Matt menghela nafas. Setelah selamat saat mengumpankan diri pada kasus Kira, mereka tinggal terpisah dan tidak saling kontak selama bertahun-tahun. Dan sekarang, kontak pertama dari Mello adalah surat wasiat? Oke, sebenarnya sejak awal Matt sudah menduga orang yang obsesif dan rela menantang maut demi ego seperti Mello akan cepat mati. Jujur saja. Kalaupun selamat dari suatu kasus, mungkin ia akan langsung mati pada kasus berikutnya.

Pemuda berambut merah itu kembali memandang layar laptopnya. Matt pun menyadari ada kode tambahan selain yang disepakati waktu itu. Kode tambahan itu adalah sandi komputer, yang pastinya sudah seperti makanan sehari-hari Matt. Dalam hitungan detik Matt bisa langsung menerjemahkan kode-kode itu sebagai sebuah alamat dan… apa ini? Pesan singkat?

'Aku meninggalkan semuanya untukmu. Yeah, semua itu berarti termasuk perlengkapan elektronik dan sebagainya. Jadi cepatlah pergi dan ambil bagianmu. Sebagai gantinya, ambil alih tanggung jawabku.'

"Oh, well. Beginikah surat wasiat orang yang tahu dirinya bisa mati kapan saja?" gumam Matt sambil mengaruk-garuk kepalanya. Yeah, tipe surat seperti ini memang Mello banget.

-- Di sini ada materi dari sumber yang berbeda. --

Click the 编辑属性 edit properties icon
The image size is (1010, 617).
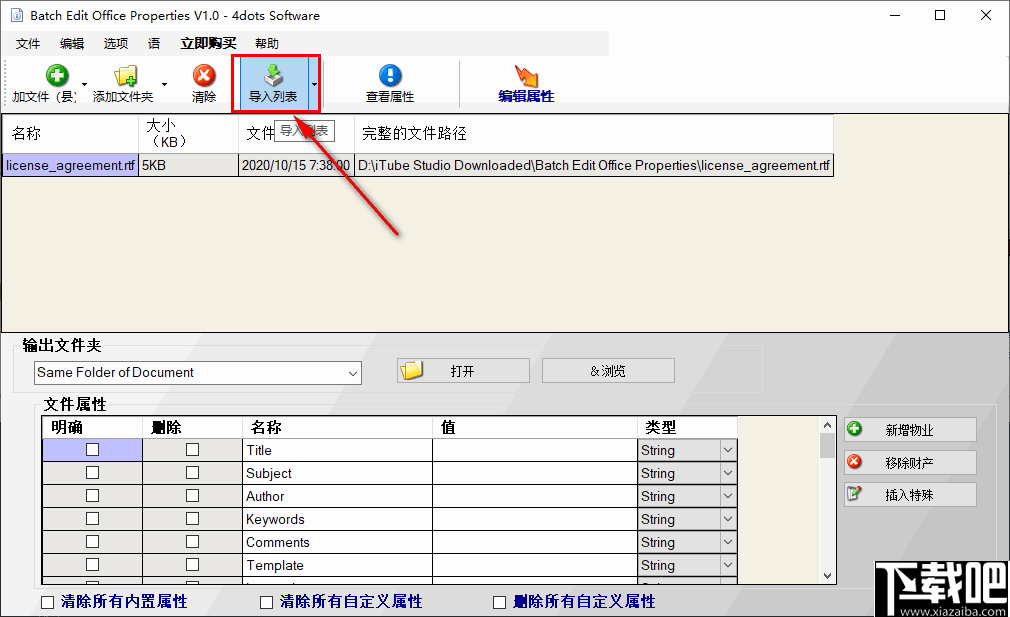tap(527, 76)
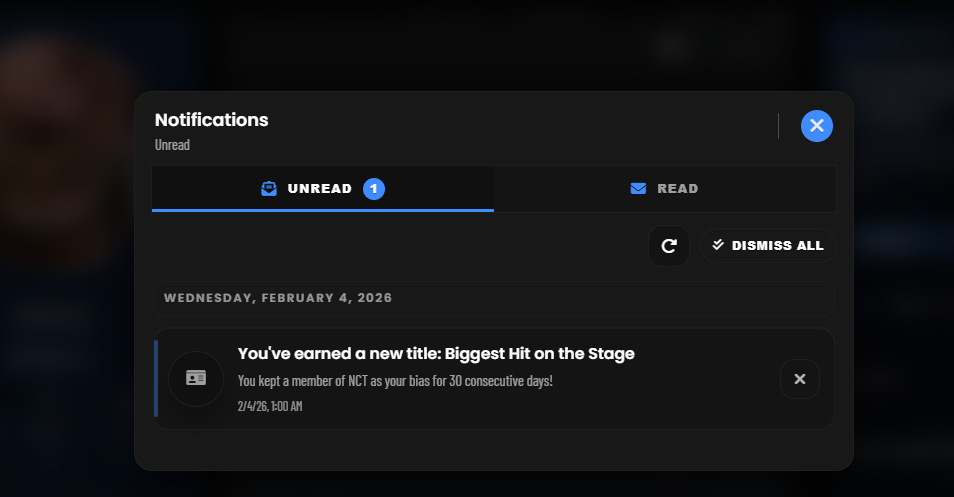Open the new title earned notification heading

tap(436, 354)
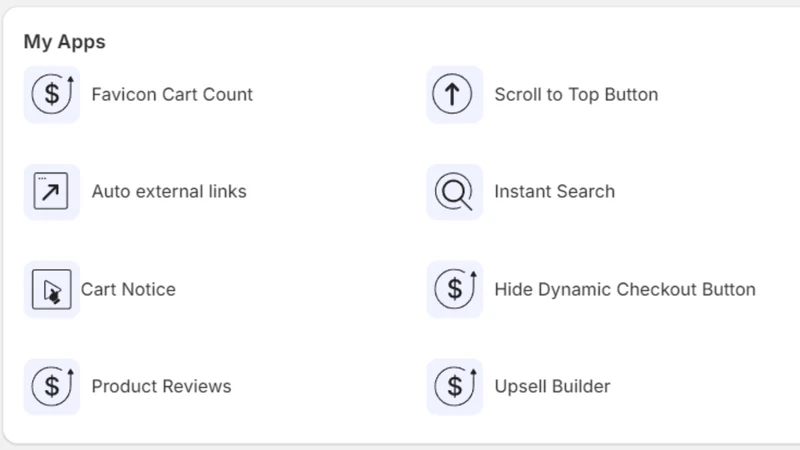Click the Favicon Cart Count dollar icon
This screenshot has width=800, height=450.
coord(52,94)
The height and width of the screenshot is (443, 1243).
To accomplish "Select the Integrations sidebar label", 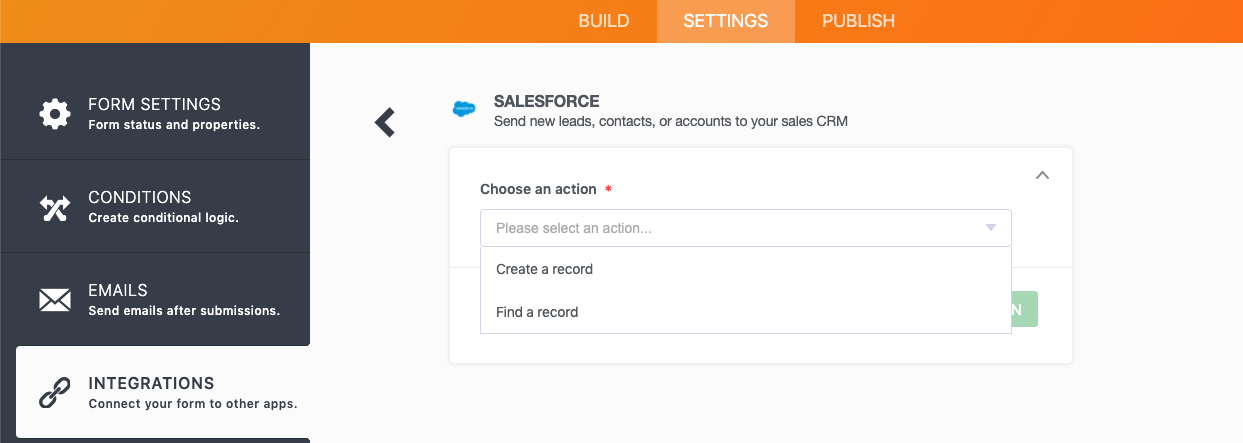I will point(151,383).
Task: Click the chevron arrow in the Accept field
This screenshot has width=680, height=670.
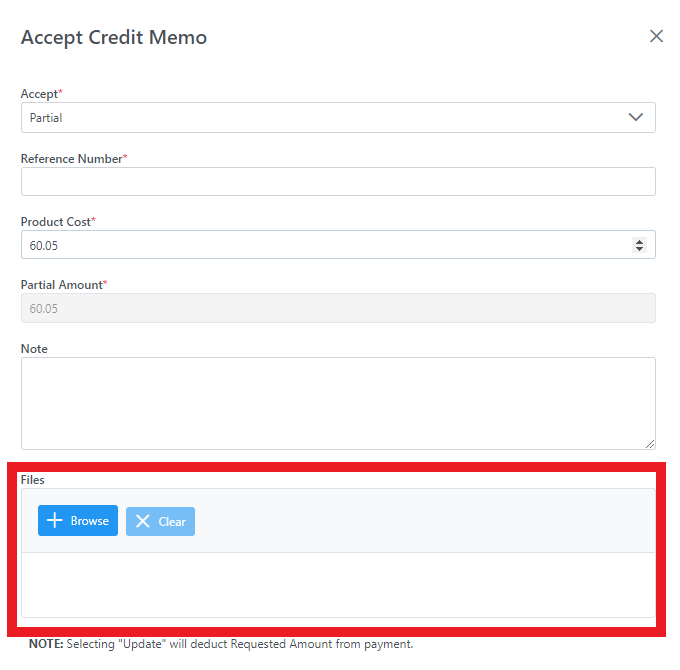Action: click(x=636, y=117)
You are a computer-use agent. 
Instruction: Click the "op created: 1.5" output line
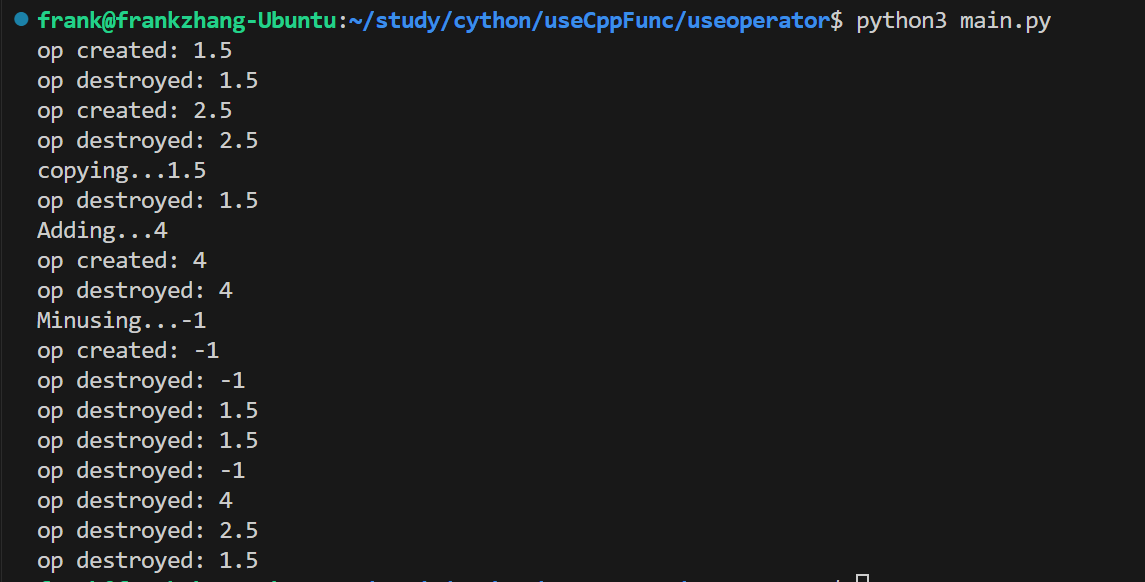pyautogui.click(x=134, y=51)
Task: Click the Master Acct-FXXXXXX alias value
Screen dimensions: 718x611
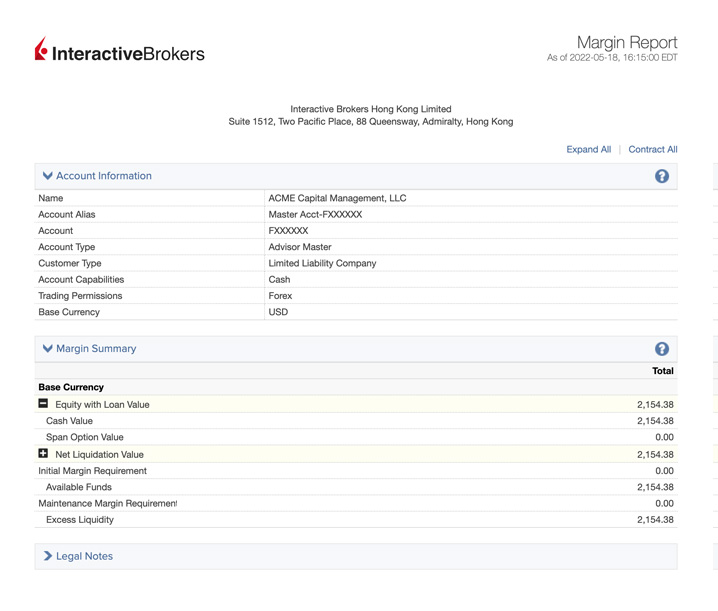Action: pos(315,214)
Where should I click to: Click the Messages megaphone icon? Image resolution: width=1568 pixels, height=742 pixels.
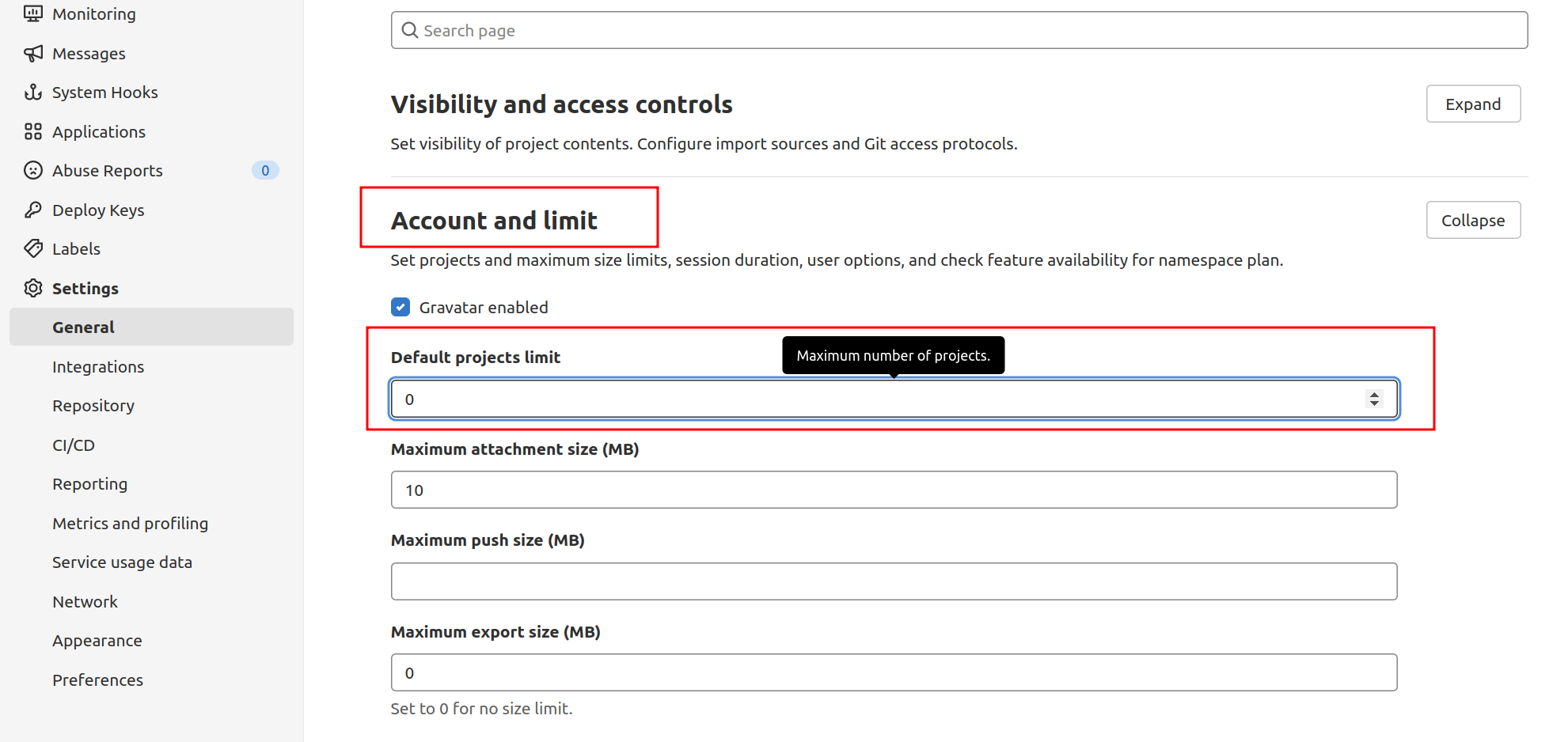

Dan segera setelah itu, Matt langsung meraih vest bulunya untuk pergi ke alamat yang tertera tadi, hingga langkahnya terhenti oleh deringan Handphone.

"Halo?" Matt menyapa siapapun yang menghubunginya itu dengan nada ogah-ogahan.

"Matt," suara di seberang sana membalas. Suara itu sengaja disamarkan hingga terdengar aneh. Justru karena hal inilah Matt yakin yang menghubunginya adalah Near… ah, bukan, sekarang dia 'L' kan?

"Ya?"

"Matt, kurasa kau sudah tahu mengenai kematian…"

"Hng. Aku tahu".

"Aku sendiri baru mendapatkan informasi mengenai itu dari jalur gelap. Dan aku hanya menghubungi untuk memastikan kau tahu mengenai hal itu".

Matt mengerutkan alis. "Kau sengaja menghubungiku hanya karena hal itu?". Tidak biasanya Near peduli hanya untuk hal seperti ini… "Memangnya apa pentingnya bagimu kalau aku mengetahui kematiannya?".

Hening sesaat.

Near pun menjawab, "Aku tidak tahu pendapat kalian tentangku, tapi aku menganggap kalian sebagai 'teman'. Dan tidak ada salahnya bagi seseorang untuk mengecek bahwa 'teman'nya dalam keadaan baik, bukan?"

Matt tertawa kasar. "Apa maksudmu mengecekku, Near? Kau tahu aku dan dia sudah lama tidak kontak, apa kau masih menyangka kami masih bekerja sama sehingga kematiannya juga berarti kematianku?"

"Soal itu aku sudah tahu sejak lama, maksudku mengecekmu dalam keadaan 'baik' adalah…" Near menggantung kata-katanya, berusaha menyusun kalimat yang tepat. "Bahwa kau… tidak sedang dalam keadaan seperti saat Mello meninggalkanmu di Wammy house sendirian untuk memulai penyelidikannya sendiri mengenai Kira…".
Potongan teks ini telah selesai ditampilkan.